Data in this exercise.

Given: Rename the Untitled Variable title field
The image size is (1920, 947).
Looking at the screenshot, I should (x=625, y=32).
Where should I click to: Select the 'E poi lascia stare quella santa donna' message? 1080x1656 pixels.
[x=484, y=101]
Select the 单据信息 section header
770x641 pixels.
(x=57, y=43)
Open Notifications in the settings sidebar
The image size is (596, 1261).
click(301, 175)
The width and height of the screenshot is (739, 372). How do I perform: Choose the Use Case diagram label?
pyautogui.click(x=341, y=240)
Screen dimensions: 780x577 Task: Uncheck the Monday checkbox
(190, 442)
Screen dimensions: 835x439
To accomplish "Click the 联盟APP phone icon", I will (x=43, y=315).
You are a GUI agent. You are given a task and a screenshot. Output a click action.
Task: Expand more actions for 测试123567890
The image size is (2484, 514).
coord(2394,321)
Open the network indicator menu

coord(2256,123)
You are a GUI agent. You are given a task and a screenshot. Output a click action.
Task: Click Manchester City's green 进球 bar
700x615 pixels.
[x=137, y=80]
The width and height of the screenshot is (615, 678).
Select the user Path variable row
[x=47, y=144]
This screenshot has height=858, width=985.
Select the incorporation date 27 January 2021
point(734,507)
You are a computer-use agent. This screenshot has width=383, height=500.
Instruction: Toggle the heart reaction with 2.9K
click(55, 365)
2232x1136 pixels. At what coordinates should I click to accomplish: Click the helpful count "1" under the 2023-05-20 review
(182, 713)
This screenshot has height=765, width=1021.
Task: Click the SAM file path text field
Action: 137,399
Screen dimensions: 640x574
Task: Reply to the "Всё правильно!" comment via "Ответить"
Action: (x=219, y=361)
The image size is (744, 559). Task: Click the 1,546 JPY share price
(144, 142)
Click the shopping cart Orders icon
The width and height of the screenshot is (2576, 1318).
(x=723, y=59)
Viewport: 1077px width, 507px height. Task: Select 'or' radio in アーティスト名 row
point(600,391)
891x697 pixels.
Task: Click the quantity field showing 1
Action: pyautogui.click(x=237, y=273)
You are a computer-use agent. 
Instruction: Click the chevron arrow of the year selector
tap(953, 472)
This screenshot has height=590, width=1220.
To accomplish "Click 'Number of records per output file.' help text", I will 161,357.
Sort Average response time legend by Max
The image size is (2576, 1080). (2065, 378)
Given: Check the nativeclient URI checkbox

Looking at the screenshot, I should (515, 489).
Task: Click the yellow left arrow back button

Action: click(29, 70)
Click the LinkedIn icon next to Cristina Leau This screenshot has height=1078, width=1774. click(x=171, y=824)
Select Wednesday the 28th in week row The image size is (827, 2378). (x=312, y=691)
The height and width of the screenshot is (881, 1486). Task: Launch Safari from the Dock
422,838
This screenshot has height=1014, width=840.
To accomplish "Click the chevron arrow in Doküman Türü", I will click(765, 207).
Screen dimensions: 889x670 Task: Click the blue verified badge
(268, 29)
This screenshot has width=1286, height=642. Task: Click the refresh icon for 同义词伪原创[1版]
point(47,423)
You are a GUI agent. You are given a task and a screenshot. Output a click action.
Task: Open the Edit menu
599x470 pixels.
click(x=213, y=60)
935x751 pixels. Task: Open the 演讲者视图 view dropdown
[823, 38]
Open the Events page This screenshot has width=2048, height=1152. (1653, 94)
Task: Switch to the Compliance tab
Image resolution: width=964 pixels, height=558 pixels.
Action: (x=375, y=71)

What the task asks. Starting with the line that contains "The height and" and going on through the last line of the data above, write those lines out again with the requests included, and offset every coordinate in the answers by adding 90 to it.

Exercise response.
The height and width of the screenshot is (881, 1486). Task: Launch Safari from the Dock
512,928
This screenshot has height=1014, width=840.
To accomplish "Click the chevron arrow in Doküman Türü", I will click(855, 297).
Screen dimensions: 889x670 Task: Click the blue verified badge
(358, 119)
This screenshot has width=1286, height=642. Task: Click the refresh icon for 同义词伪原创[1版]
point(137,513)
You are a GUI agent. You are given a task and a screenshot. Output a click action.
Task: Open the Edit menu
599x470 pixels.
click(x=303, y=150)
935x751 pixels. Task: Open the 演讲者视图 view dropdown
[913, 128]
Open the Events page This screenshot has width=2048, height=1152. (1743, 184)
Task: Switch to the Compliance tab
Image resolution: width=964 pixels, height=558 pixels.
Action: (x=465, y=161)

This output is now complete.